→ **EXERCISE GOAL**
Which lines in the data contain the word "should" with matching case? Locate each one and copy it.
Start SUPPLIED INFORMATION
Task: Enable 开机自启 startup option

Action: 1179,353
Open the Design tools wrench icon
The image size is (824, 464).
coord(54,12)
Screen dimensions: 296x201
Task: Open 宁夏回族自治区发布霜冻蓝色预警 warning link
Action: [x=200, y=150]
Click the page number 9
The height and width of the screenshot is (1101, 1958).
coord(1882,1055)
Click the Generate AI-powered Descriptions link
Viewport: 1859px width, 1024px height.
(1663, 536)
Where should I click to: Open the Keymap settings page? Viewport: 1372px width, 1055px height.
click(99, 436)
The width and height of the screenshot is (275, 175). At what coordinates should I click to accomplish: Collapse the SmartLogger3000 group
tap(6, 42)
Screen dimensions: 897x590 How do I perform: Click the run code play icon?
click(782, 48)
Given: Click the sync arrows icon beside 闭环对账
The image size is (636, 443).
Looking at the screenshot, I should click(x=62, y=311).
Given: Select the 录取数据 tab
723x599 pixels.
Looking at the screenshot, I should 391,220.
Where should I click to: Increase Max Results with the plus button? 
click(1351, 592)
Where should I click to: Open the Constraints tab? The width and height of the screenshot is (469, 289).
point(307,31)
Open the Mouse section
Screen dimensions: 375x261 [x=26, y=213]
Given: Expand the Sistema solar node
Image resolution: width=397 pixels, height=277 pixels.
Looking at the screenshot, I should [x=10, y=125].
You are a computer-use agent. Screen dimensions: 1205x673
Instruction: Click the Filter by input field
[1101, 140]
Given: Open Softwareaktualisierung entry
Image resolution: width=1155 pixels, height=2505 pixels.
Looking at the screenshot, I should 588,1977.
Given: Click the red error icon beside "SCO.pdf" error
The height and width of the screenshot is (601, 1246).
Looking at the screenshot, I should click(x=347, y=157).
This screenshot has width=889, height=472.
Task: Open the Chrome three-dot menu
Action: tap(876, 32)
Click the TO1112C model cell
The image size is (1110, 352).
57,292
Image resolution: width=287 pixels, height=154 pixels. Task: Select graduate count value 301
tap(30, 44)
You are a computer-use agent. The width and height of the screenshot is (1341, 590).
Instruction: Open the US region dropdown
End SUPPLIED INFORMATION
→ **OUTPUT BELOW**
Where should I click to: Open the Keymap settings page? Viewport: 1372px width, 1055px height.
The width and height of the screenshot is (275, 175). At what coordinates should I click to accomplish: Collapse the SmartLogger3000 group
Looking at the screenshot, I should click(x=62, y=311).
Looking at the screenshot, I should 391,220.
Where should I click to: Increase Max Results with the plus button? 
Where should I click to: Open the Constraints tab? The width and height of the screenshot is (469, 289).
Looking at the screenshot, I should [x=10, y=125].
Looking at the screenshot, I should 588,1977.
Looking at the screenshot, I should click(x=347, y=157).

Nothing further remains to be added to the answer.